- [Text and item location records]
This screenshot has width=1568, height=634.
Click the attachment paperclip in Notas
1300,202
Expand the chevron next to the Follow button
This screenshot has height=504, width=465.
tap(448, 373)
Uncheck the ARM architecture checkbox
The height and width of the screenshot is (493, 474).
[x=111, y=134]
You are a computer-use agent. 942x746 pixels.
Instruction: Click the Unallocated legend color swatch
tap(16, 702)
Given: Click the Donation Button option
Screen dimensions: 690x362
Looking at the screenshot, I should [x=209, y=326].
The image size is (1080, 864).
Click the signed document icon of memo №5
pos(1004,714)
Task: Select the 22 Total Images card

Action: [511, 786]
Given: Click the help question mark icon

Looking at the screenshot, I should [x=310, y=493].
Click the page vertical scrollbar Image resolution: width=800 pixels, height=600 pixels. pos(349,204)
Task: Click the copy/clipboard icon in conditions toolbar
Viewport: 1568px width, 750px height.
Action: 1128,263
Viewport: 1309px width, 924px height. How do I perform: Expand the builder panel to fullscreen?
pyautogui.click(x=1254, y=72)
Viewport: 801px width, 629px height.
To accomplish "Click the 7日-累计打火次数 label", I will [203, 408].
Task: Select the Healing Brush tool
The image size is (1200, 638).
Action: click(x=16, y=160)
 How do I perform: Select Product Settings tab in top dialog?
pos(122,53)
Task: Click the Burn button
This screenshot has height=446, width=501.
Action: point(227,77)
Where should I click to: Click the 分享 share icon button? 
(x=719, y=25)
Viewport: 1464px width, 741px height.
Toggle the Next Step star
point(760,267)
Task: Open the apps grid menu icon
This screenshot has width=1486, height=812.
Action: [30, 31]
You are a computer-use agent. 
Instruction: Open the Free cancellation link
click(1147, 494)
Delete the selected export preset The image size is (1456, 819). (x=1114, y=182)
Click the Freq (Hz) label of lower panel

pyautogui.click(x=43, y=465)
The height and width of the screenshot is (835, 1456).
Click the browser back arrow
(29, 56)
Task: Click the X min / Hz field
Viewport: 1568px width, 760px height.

- [Instructions to follow] Swap each "Viewport" in the records above for "Display area" and write the records out again, with everything else left unchanged.

- [Full response]
This screenshot has width=1568, height=634.
Click the attachment paperclip in Notas
1300,202
Expand the chevron next to the Follow button
This screenshot has height=504, width=465.
tap(448, 373)
Uncheck the ARM architecture checkbox
The height and width of the screenshot is (493, 474).
[x=111, y=134]
You are a computer-use agent. 942x746 pixels.
Instruction: Click the Unallocated legend color swatch
tap(16, 702)
Given: Click the Donation Button option
Screen dimensions: 690x362
Looking at the screenshot, I should [x=209, y=326].
The image size is (1080, 864).
Click the signed document icon of memo №5
pos(1004,714)
Task: Select the 22 Total Images card

Action: [511, 786]
Given: Click the help question mark icon

Looking at the screenshot, I should [x=310, y=493].
Click the page vertical scrollbar Image resolution: width=800 pixels, height=600 pixels. pos(349,204)
Task: Click the copy/clipboard icon in conditions toolbar
Display area: 1568px width, 750px height.
Action: 1128,263
Display area: 1309px width, 924px height. How do I perform: Expand the builder panel to fullscreen?
pyautogui.click(x=1254, y=72)
Display area: 801px width, 629px height.
To accomplish "Click the 7日-累计打火次数 label", I will [203, 408].
Task: Select the Healing Brush tool
The image size is (1200, 638).
Action: click(x=16, y=160)
 How do I perform: Select Product Settings tab in top dialog?
pos(122,53)
Task: Click the Burn button
This screenshot has height=446, width=501.
Action: point(227,77)
Where should I click to: Click the 分享 share icon button? 
(x=719, y=25)
Display area: 1464px width, 741px height.
Toggle the Next Step star
point(760,267)
Task: Open the apps grid menu icon
This screenshot has width=1486, height=812.
Action: [30, 31]
You are a computer-use agent. 
Instruction: Open the Free cancellation link
click(1147, 494)
Delete the selected export preset The image size is (1456, 819). (x=1114, y=182)
Click the Freq (Hz) label of lower panel

pyautogui.click(x=43, y=465)
The height and width of the screenshot is (835, 1456).
Click the browser back arrow
(29, 56)
Task: Click the X min / Hz field
Display area: 1568px width, 760px height.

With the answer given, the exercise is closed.